_What to produce_. Within the entries below, find each line containing the word "computer" and copy it.

_Records from a data collection_.
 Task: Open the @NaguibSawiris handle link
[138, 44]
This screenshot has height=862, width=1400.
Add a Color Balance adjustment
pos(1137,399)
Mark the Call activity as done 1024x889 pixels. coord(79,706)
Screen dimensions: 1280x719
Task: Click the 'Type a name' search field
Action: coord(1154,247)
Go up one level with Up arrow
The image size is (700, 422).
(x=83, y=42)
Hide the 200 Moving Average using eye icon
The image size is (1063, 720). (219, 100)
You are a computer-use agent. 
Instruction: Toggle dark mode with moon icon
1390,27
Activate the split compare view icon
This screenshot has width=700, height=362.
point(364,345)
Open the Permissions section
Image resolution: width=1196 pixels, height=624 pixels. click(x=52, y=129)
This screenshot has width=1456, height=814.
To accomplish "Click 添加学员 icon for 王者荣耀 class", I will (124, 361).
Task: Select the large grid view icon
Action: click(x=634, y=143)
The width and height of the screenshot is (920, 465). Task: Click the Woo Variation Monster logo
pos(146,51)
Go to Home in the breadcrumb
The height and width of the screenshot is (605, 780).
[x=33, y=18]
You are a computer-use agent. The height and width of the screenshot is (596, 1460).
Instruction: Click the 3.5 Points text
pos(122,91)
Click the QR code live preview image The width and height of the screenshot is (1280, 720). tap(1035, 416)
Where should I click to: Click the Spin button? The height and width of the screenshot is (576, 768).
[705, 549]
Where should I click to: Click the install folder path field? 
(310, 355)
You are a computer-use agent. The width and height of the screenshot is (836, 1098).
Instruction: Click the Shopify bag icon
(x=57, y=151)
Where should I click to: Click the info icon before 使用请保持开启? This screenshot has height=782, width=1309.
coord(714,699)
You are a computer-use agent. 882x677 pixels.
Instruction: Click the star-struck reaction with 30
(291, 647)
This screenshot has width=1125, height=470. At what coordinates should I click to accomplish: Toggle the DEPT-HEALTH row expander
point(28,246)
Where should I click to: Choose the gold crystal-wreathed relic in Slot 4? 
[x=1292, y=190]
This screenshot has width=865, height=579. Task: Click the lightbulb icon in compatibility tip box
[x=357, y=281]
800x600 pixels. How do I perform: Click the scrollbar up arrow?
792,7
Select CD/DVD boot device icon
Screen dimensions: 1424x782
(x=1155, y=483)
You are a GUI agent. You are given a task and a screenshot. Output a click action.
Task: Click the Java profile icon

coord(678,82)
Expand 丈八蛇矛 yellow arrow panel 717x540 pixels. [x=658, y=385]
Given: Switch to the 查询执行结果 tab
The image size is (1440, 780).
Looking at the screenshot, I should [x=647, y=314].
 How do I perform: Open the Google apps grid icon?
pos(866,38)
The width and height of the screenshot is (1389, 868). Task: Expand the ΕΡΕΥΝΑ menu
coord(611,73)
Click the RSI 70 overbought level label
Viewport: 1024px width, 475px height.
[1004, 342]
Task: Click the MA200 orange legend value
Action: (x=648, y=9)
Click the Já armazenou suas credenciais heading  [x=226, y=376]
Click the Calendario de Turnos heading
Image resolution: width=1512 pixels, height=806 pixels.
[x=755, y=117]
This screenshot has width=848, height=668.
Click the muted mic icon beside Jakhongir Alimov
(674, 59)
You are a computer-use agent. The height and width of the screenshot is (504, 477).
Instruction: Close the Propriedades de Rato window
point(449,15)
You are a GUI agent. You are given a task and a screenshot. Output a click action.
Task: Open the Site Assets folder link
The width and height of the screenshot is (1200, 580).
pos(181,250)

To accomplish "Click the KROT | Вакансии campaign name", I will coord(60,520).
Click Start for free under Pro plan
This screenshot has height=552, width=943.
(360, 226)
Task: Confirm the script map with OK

_Your solution_.
You are a computer-use agent. 
You are a computer-use agent. The height and width of the screenshot is (596, 1460).
You are a computer-use agent. The width and height of the screenshot is (836, 1098).
You are a computer-use agent. 882x677 pixels.
You are a computer-use agent. The height and width of the screenshot is (504, 477).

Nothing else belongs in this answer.